The ability to play “by ear” was NOT one of my gifts. Possibly due to the ease with which I learned to read music, improvising was not a necessity and I had no reason to learn. I do remember my first teacher remarking that I seemed to “jazz up” pieces. This really was not improvising. I found that, with the guidance of a musical score, I could make some changes, elaborate on the harmonies, and transform what I was seeing into something else. Take the music away, however, and I was frozen into inaction!
My high school did not have a jazz program, or a jazz band. The first such ensemble I ever heard was in college. I would sit on a balcony overlooking the band room while the best jazz band in the Midwest rehearsed. I was amazed, inspired, and left in total incompetence.
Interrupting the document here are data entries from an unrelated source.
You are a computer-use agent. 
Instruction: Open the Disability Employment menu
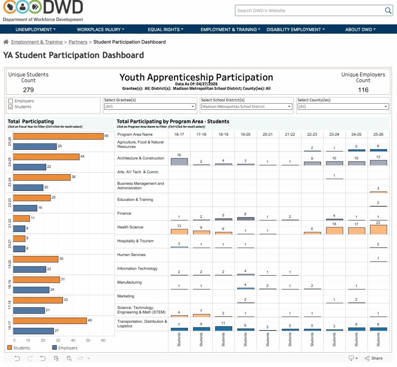(x=295, y=29)
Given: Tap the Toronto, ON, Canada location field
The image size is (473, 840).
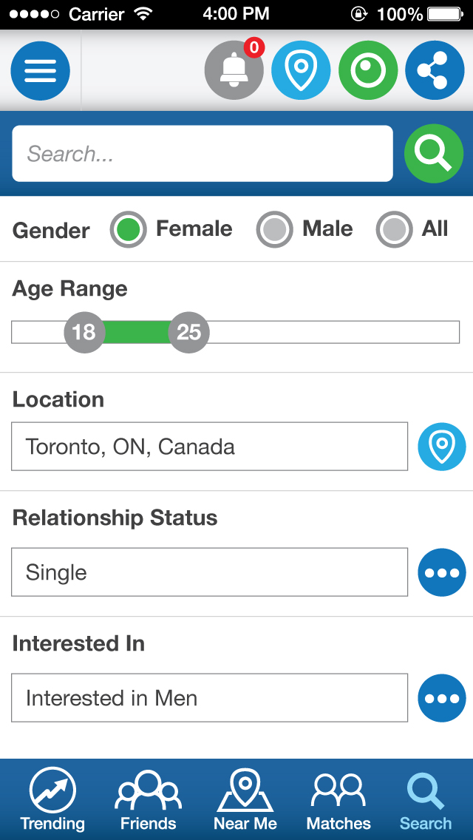Looking at the screenshot, I should (x=209, y=447).
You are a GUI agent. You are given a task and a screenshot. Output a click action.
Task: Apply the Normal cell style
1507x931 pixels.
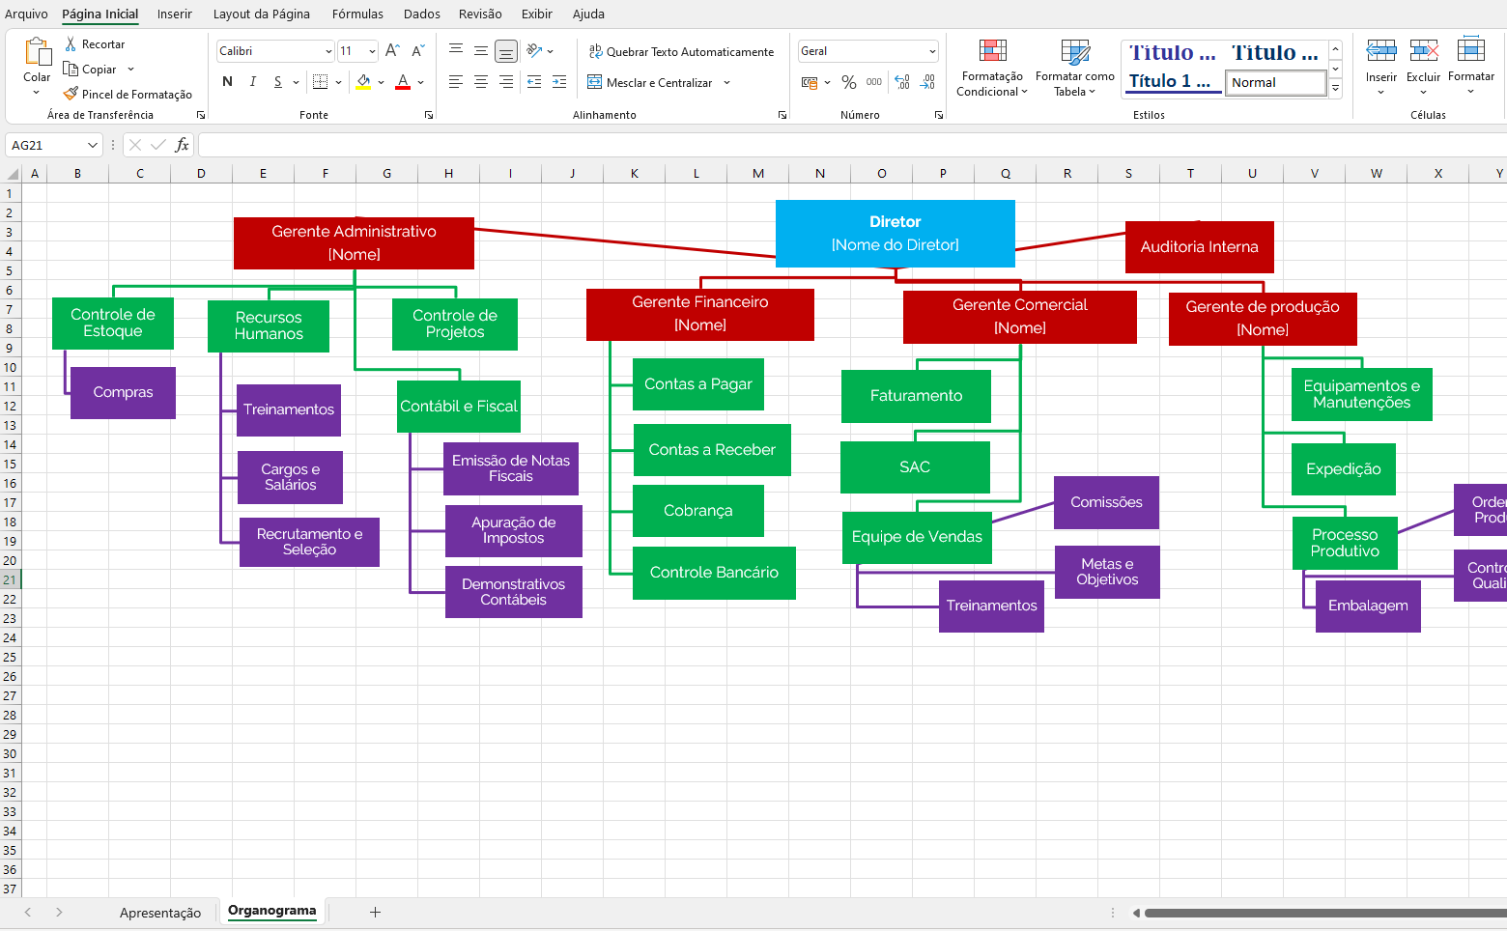pyautogui.click(x=1274, y=83)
My first “lesson” in jazz improvisation came from a trombone player named Carl; he was a nerdy little guy that had written some really hot arrangements for the jazz band. He sat down with me and gave me an ostinato of parallel 7th chords and told me to “play around” to find melodies that fit. “Keep the ones you like, and throw the others away.” OK, Carl. Sure thing. But gradually I developed some ideas that sounded good.
At this stage of my life I have learned to improvise pretty well. I felt, somehow obligated to acquire these skills. Learning to improvise has definitely helped me with the composing and song writing I’ve done. I’m definitely not ready for a prime time jazz club, but I understand the principals, and have freed myself from the fear of the unknown. Well… not really.
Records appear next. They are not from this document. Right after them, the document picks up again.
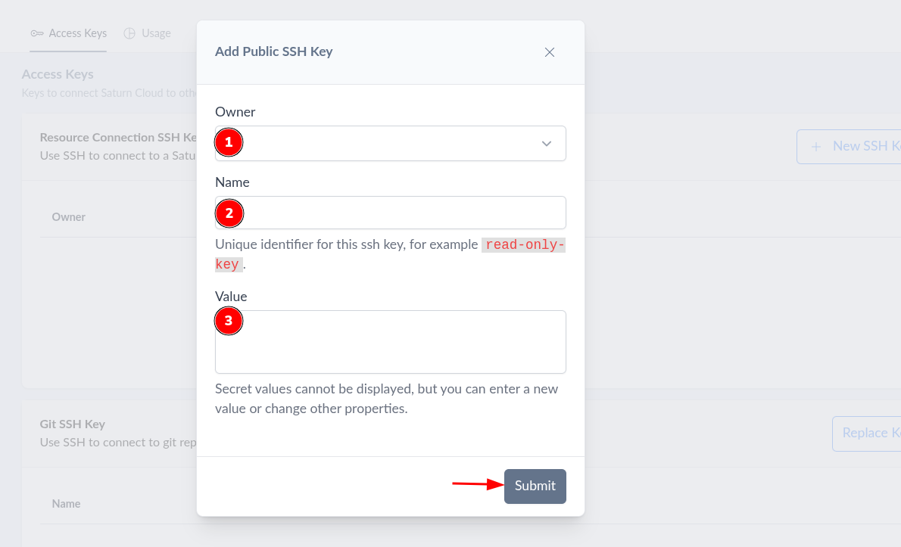901x547 pixels.
Task: Click the pie chart icon next to Usage
Action: pyautogui.click(x=129, y=33)
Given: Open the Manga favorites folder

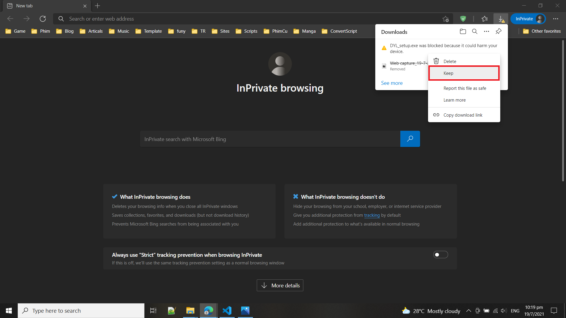Looking at the screenshot, I should coord(305,31).
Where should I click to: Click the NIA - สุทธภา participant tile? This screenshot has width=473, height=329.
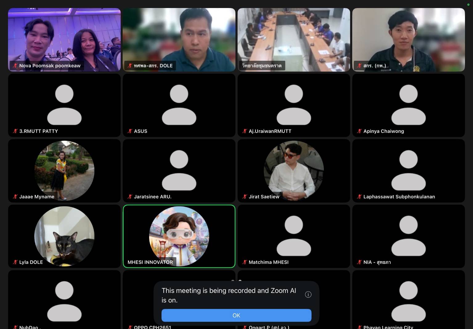click(409, 236)
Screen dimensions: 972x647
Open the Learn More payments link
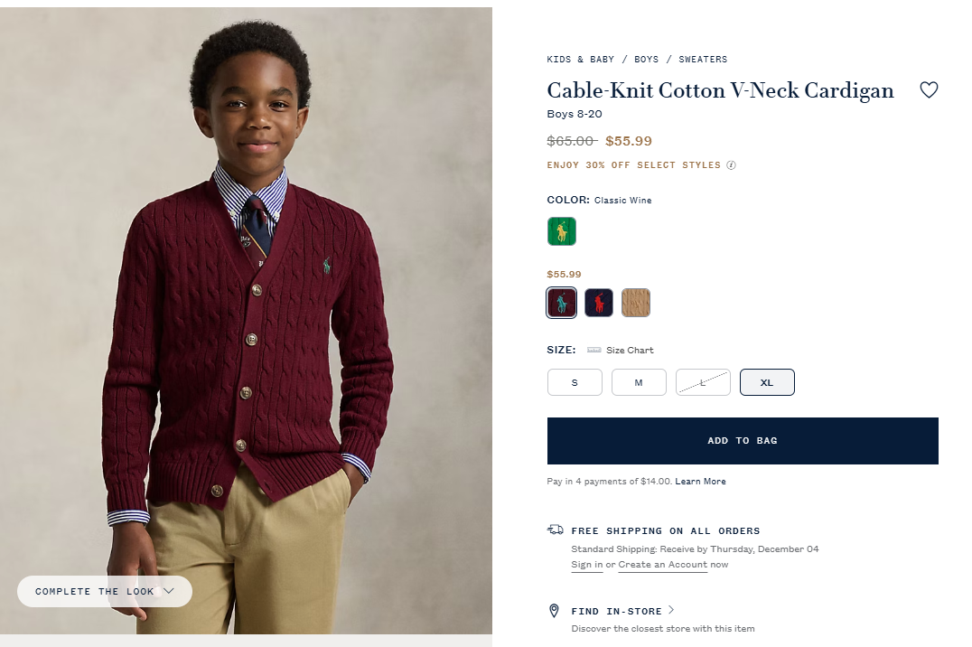pyautogui.click(x=700, y=482)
I have been musing about the very nature of teaching students to play the piano. What I want, as my own goal, is to have people that think of playing the piano as a lifetime occupation. I want my students to learn to read music well enough that they can and will go to a music store, find something they would like to play, and have the ability to discover how to create music… from scratch. Accomplishing this goal is not an easy task. There are countless neural, ocular and motor abilities that comprise piano playing. We are, literally, athletes in every sense.
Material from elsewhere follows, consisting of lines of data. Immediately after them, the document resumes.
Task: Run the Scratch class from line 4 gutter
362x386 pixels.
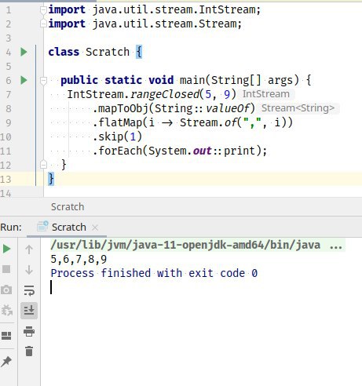Action: click(x=24, y=52)
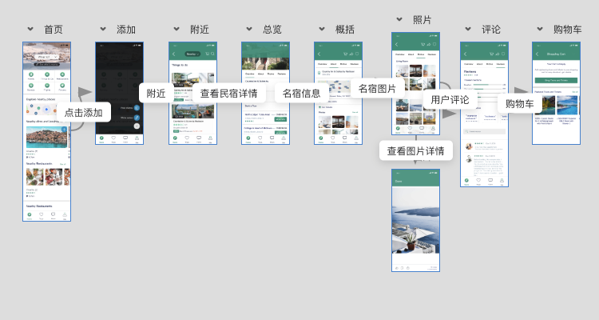Screen dimensions: 599x320
Task: Select the 评论 artboard title
Action: coord(491,30)
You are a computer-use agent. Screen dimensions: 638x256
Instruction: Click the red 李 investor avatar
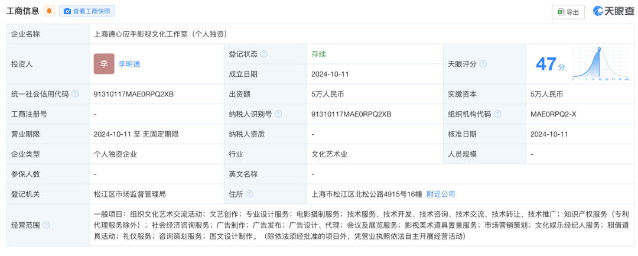click(x=104, y=64)
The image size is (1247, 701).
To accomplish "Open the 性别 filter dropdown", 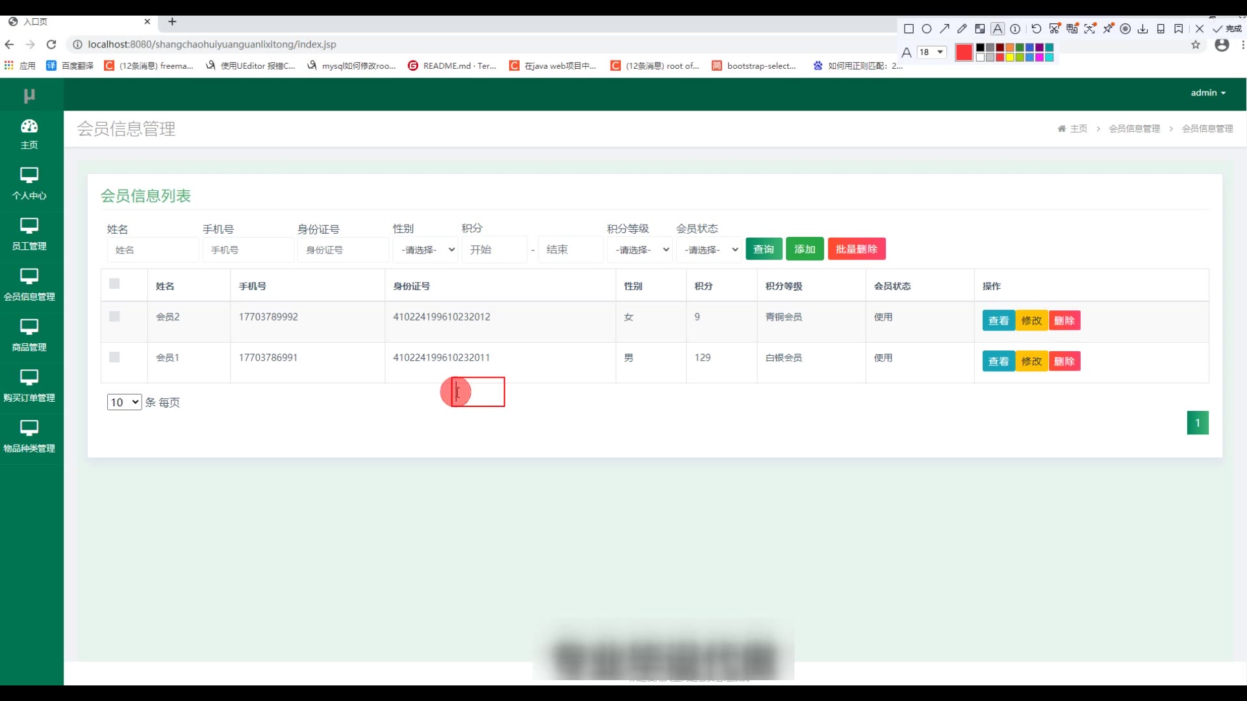I will (x=426, y=250).
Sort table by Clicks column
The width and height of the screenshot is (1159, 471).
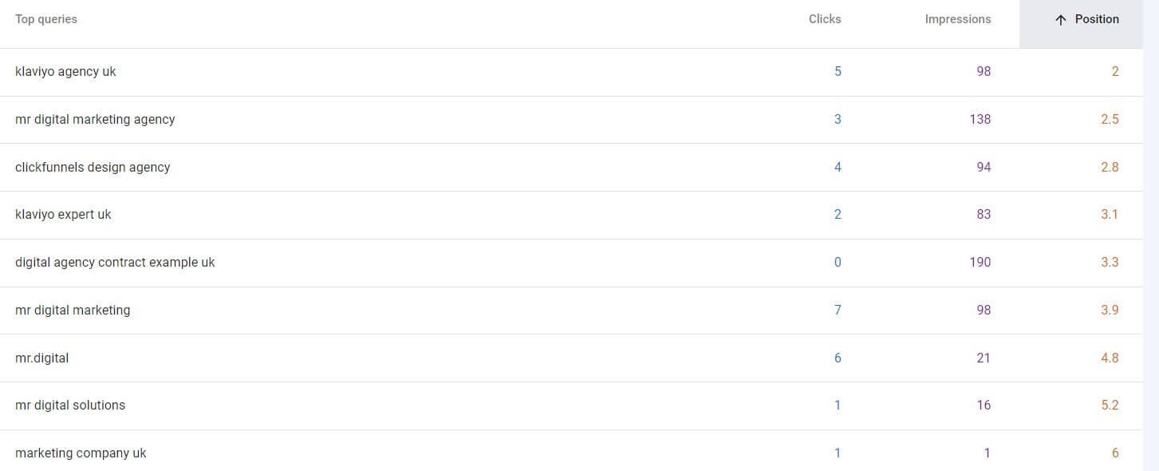(824, 19)
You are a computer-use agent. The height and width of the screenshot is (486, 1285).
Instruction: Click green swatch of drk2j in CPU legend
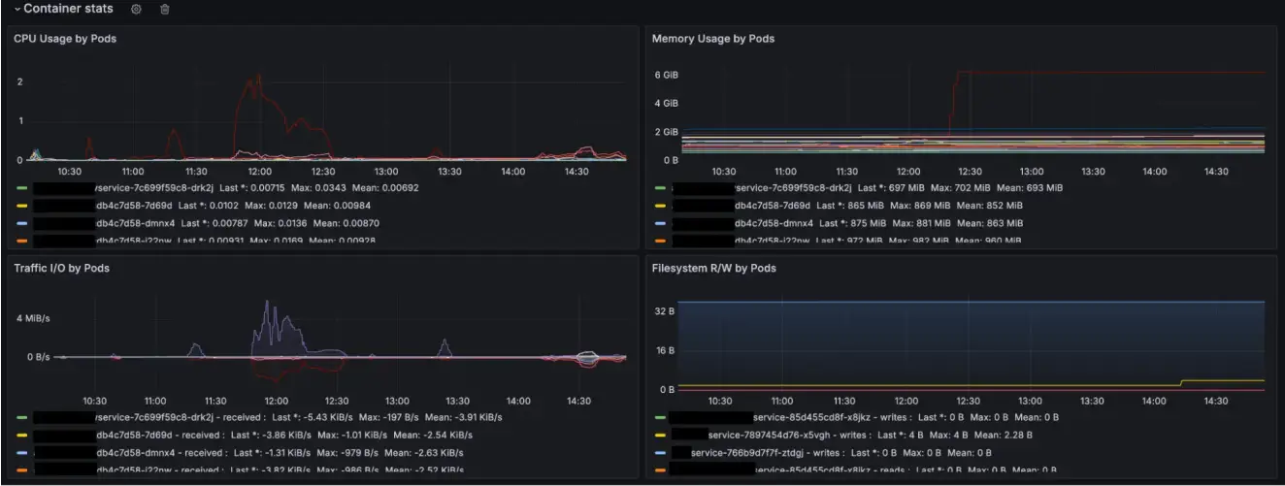pyautogui.click(x=21, y=188)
When I began teaching I had it all wrong. I thought I could just explain to my students how I did things. I would prepare lesson plans that I thought would cover all of the aspects needed for any given piece. I thought I could break the whole down into manageable parts, communicate effectively, and sit back to watch the magic unfold. Yes! And pigs will fly, won’t they. I thought it was all about MY TEACHING, when it really was about THEIR LEARNING all along.
With experience I learned that I would have to be, rather than a lecturer and human audio-visual aid, a diagnostician. I learned to listen and watch my students play their assignments. I learned to analyze what was preventing them from playing well. I learned to start with their reading, the ability of the student to process what is on the page. From there, we trace the entire process of reading and responding to the written score. It learned that it has to be my experience that is active, and not any prepared lesson plan.
But wait! What I’m talking about now is improvising. This is why I still get nervous before lessons. I have never gotten quite comfortable with the demand that I must think, and act, instantaneously. I still wonder if I’ll be up to it. The outcome is not insured, or predictable. I am not in complete control, as I would be with a prepared lecture. I fear the lack of control, and yet like with improvisation, learning can happen spontaneously. It is a thrill when something unexpected happens in improvisation, and the same is true with real teaching. We, the teacher and the student, can meet in a place beautiful, unpredictable and unexpected. It’s why I love my job.